Ça ne se passera pas comme ça. On n’est plus à l’école primaire ! Fini tout ce misérable dilettantisme, nous sommes désormais après la réforme scolaire, nous sommes au F-O-N-D-A-M-E-N-T-A-L. Voilà une école moderne, efficace, une école de qualité.

D’abord il faut une personne responsable ou même tout un groupe, un groupe de travail voire une commission d’experts. On ne se limitera pas à une simple action, il faut lancer une campagne.

Une campagne a nécessairement besoin d’un slogan. Le slogan accentue le retentissement dans les médias. Alors on a trouvé un slogan, un slogan anglais. Fruit for School. L’anglais est synonyme de moderne, efficace, progressif, bref cool. Pas grave que les enfants du fondamental ne comprennent rien, les médias, eux ils apprécieront. Je ne saurais vous dire qui a trouvé ce slogan. On a peut-être chargé une agence de communication.

Maintenant, on fait une lettre à toutes les écoles. Au président du comité, c’est lui la personne la plus importante. Et on les convoque à une réunion d’information. Cette réunion est très importante, car ils ne savent pas lire, du moins ils refusent de tout lire. Ainsi personne n’échappera.

Les présidents du comité convoquent les membres de leur comité à une réunion. Pour discuter, ou plutôt se concerter sur la campagne. La concertation est très importante. Le comité transmet les informations aux coordinateurs de cycle. Ceux-ci convoquent les équipes pédagogiques. Ils se concertent. Les décisions de leurs concertations sont transmises au comité qui fait le bilan des concertations.

L’école doit maintenant désigner une personne responsable parmi les enseignants afin de coordonner toutes les actions en relation avec la campagne. Celle-ci ouvre d’abord un dossier pour classer toutes les fiches nécessaires.

Les données personnelles des élèves nécessaires au bon fonctionnement sont rassemblées et transmises sur plusieurs fiches au responsable national de la campagne. Un rendez-vous hebdomadaire est fixé dans les réunions de concertation des équipes pédagogiques des différents cycles pour la remise solennelle des fruits et légumes.

Vous trouvez qu’on exagère? Vous ne connaissez que la version «light».

On pourrait intégrer cette campagne dans le «Plan de réussite scolaire». Là tout devient carrément très important. On commence par un questionnaire. Sur les habitudes nutritives des élèves. Le comité d’école désigne plusieurs volontaires pour élaborer les questionnaires en étroite collaboration avec l’agence de qualité.

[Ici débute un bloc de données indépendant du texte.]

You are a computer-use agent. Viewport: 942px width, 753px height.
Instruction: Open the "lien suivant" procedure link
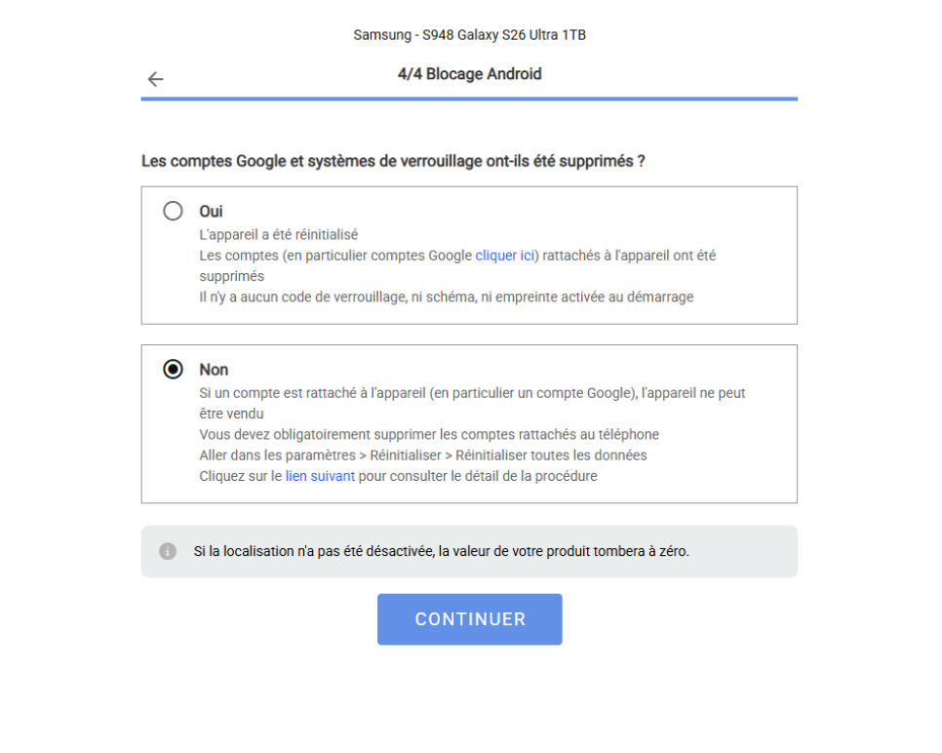pos(320,476)
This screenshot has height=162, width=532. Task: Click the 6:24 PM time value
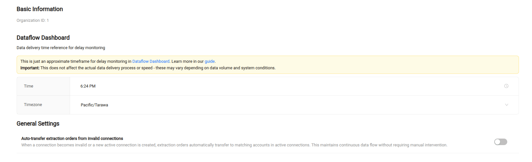(88, 86)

Après le retour des questionnaires, le comité convoque les représentants des parents pour discuter des résultats de l’enquête. Tous les indices socio-économiques de la population scolaire sont consciencieusement pris en considération et inclus dans le rapport.

Les conclusions des enseignants et des parents sont transmis à l’inspecteur. L’inspecteur commande une étude sur l’obésité des élèves du quartier auprès du ministère de la Santé.

Le comité convoque à nouveau les représentants des parents pour adapter les conclusions à l’étude du ministère de la Santé.

La commission scolaire est réunie en séance d’urgence pour faire avancer le dossier. Après de longues discussions, la commission donne son aval. Le président du comité d’école ne tarde pas à en informer l’agence de qualité. Malheureusement les dossiers s’empilent auprès de l’agence qui a déjà demandé une augmentation du personnel.
Le Conseil communal n’inscrit pas le rapport à l’ordre du jour de sa séance prétendant qu’il y aurait des sujets plus importants. Le dossier est retardé inutilement. Après de longues discussions, il trouve l’accord du conseil communal pendant la séance suivante. Le président du comité d’école en informe tout de suite les représentants des parents, l’inspecteur et l’agence de qualité.

Enfin, la participation de l’école à Fruit for School est assurée. A cause d’une modestie incompréhensible, le comité d’école s’abstient d’inviter les médias à une conférence de presse pour annoncer la bonne nouvelle. Ceci malgré la demande de nombreux conseillers qui commencent à préparer leur campagne électorale. Les enfants heureux reçoivent… un morceau de légume ou un fruit par semaine.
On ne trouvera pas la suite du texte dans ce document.